#### To be done
Copy out every line of the entries below verbatim, with no changes.

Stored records
####################

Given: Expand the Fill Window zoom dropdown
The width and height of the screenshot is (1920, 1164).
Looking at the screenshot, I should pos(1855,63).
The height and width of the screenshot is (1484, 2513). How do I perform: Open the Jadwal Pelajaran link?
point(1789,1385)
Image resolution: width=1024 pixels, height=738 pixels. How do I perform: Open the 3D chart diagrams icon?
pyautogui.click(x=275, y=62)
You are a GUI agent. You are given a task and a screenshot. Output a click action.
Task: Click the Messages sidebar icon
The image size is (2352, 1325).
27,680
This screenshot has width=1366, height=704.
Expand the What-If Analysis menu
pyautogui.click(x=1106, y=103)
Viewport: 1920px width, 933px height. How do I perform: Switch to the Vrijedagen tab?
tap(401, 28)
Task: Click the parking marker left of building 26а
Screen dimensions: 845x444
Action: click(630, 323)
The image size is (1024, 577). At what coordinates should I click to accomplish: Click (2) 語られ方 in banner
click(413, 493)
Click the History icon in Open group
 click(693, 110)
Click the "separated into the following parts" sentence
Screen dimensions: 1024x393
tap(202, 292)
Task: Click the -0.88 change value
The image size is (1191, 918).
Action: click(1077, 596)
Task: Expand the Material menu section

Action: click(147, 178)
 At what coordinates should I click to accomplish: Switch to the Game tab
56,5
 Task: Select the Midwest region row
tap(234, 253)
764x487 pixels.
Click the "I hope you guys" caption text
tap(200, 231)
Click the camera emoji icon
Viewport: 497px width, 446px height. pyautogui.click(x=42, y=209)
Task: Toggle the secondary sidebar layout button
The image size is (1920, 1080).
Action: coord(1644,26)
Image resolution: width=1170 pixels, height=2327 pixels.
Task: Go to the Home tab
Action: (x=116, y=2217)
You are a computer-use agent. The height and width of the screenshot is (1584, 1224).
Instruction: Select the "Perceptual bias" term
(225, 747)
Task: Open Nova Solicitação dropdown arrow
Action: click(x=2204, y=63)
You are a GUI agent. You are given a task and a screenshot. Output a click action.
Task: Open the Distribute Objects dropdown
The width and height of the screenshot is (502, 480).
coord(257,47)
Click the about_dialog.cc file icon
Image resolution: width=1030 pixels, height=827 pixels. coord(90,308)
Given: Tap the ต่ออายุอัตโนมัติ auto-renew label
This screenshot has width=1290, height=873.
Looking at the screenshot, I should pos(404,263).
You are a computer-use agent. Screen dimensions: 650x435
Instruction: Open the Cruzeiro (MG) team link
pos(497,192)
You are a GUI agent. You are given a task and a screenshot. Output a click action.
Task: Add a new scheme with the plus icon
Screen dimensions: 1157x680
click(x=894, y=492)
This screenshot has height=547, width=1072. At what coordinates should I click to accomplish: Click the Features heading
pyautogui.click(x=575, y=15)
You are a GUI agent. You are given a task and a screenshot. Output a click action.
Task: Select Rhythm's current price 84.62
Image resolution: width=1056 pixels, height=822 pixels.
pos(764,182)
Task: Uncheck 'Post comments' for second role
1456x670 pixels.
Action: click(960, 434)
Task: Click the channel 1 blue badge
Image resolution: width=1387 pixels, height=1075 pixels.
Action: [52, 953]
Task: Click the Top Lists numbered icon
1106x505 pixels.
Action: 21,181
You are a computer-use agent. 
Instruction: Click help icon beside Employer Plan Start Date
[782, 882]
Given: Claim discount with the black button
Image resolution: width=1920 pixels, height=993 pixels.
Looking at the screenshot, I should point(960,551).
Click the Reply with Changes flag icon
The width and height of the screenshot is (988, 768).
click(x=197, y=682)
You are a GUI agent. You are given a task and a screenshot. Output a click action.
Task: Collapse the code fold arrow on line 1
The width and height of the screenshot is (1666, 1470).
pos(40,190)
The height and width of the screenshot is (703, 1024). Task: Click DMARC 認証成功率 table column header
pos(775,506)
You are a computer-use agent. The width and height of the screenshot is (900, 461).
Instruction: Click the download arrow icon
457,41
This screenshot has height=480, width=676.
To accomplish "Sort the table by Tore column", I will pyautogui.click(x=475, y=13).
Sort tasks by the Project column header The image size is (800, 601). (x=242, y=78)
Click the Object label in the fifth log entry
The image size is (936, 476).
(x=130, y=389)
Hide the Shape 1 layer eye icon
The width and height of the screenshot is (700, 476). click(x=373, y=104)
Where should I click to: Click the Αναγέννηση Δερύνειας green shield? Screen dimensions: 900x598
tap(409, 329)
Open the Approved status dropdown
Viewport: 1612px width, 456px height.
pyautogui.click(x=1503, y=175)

####################

#### Result
Given: Expand the Fill Window zoom dropdown
The width and height of the screenshot is (1920, 1164).
Looking at the screenshot, I should pos(1855,63).
The height and width of the screenshot is (1484, 2513). How do I perform: Open the Jadwal Pelajaran link?
point(1789,1385)
Image resolution: width=1024 pixels, height=738 pixels. How do I perform: Open the 3D chart diagrams icon?
pyautogui.click(x=275, y=62)
You are a GUI agent. You are given a task and a screenshot. Output a click action.
Task: Click the Messages sidebar icon
The image size is (2352, 1325).
27,680
This screenshot has width=1366, height=704.
Expand the What-If Analysis menu
pyautogui.click(x=1106, y=103)
Viewport: 1920px width, 933px height. How do I perform: Switch to the Vrijedagen tab?
tap(401, 28)
Task: Click the parking marker left of building 26а
Screen dimensions: 845x444
Action: click(630, 323)
The image size is (1024, 577). At what coordinates should I click to accomplish: Click (2) 語られ方 in banner
click(413, 493)
Click the History icon in Open group
 click(693, 110)
Click the "separated into the following parts" sentence
Screen dimensions: 1024x393
tap(202, 292)
Task: Click the -0.88 change value
The image size is (1191, 918).
Action: click(1077, 596)
Task: Expand the Material menu section

Action: click(147, 178)
 At what coordinates should I click to accomplish: Switch to the Game tab
56,5
 Task: Select the Midwest region row
tap(234, 253)
764x487 pixels.
Click the "I hope you guys" caption text
tap(200, 231)
Click the camera emoji icon
Viewport: 497px width, 446px height. pyautogui.click(x=42, y=209)
Task: Toggle the secondary sidebar layout button
The image size is (1920, 1080).
Action: coord(1644,26)
Image resolution: width=1170 pixels, height=2327 pixels.
Task: Go to the Home tab
Action: (x=116, y=2217)
You are a computer-use agent. The height and width of the screenshot is (1584, 1224).
Instruction: Select the "Perceptual bias" term
(225, 747)
Task: Open Nova Solicitação dropdown arrow
Action: click(x=2204, y=63)
You are a GUI agent. You are given a task and a screenshot. Output a click action.
Task: Open the Distribute Objects dropdown
The width and height of the screenshot is (502, 480).
coord(257,47)
Click the about_dialog.cc file icon
Image resolution: width=1030 pixels, height=827 pixels. coord(90,308)
Given: Tap the ต่ออายุอัตโนมัติ auto-renew label
This screenshot has width=1290, height=873.
Looking at the screenshot, I should pos(404,263).
You are a computer-use agent. Screen dimensions: 650x435
Instruction: Open the Cruzeiro (MG) team link
pos(497,192)
You are a GUI agent. You are given a task and a screenshot. Output a click action.
Task: Add a new scheme with the plus icon
Screen dimensions: 1157x680
click(x=894, y=492)
This screenshot has height=547, width=1072. At what coordinates should I click to accomplish: Click the Features heading
pyautogui.click(x=575, y=15)
You are a GUI agent. You are given a task and a screenshot. Output a click action.
Task: Select Rhythm's current price 84.62
Image resolution: width=1056 pixels, height=822 pixels.
pos(764,182)
Task: Uncheck 'Post comments' for second role
1456x670 pixels.
Action: click(960, 434)
Task: Click the channel 1 blue badge
Image resolution: width=1387 pixels, height=1075 pixels.
Action: [52, 953]
Task: Click the Top Lists numbered icon
1106x505 pixels.
Action: 21,181
You are a computer-use agent. 
Instruction: Click help icon beside Employer Plan Start Date
[782, 882]
Given: Claim discount with the black button
Image resolution: width=1920 pixels, height=993 pixels.
Looking at the screenshot, I should point(960,551).
Click the Reply with Changes flag icon
The width and height of the screenshot is (988, 768).
click(x=197, y=682)
You are a GUI agent. You are given a task and a screenshot. Output a click action.
Task: Collapse the code fold arrow on line 1
The width and height of the screenshot is (1666, 1470).
pos(40,190)
The height and width of the screenshot is (703, 1024). Task: Click DMARC 認証成功率 table column header
pos(775,506)
You are a computer-use agent. The width and height of the screenshot is (900, 461).
Instruction: Click the download arrow icon
457,41
This screenshot has height=480, width=676.
To accomplish "Sort the table by Tore column", I will pyautogui.click(x=475, y=13).
Sort tasks by the Project column header The image size is (800, 601). (x=242, y=78)
Click the Object label in the fifth log entry
The image size is (936, 476).
(x=130, y=389)
Hide the Shape 1 layer eye icon
The width and height of the screenshot is (700, 476). click(x=373, y=104)
Where should I click to: Click the Αναγέννηση Δερύνειας green shield? Screen dimensions: 900x598
tap(409, 329)
Open the Approved status dropdown
Viewport: 1612px width, 456px height.
pyautogui.click(x=1503, y=175)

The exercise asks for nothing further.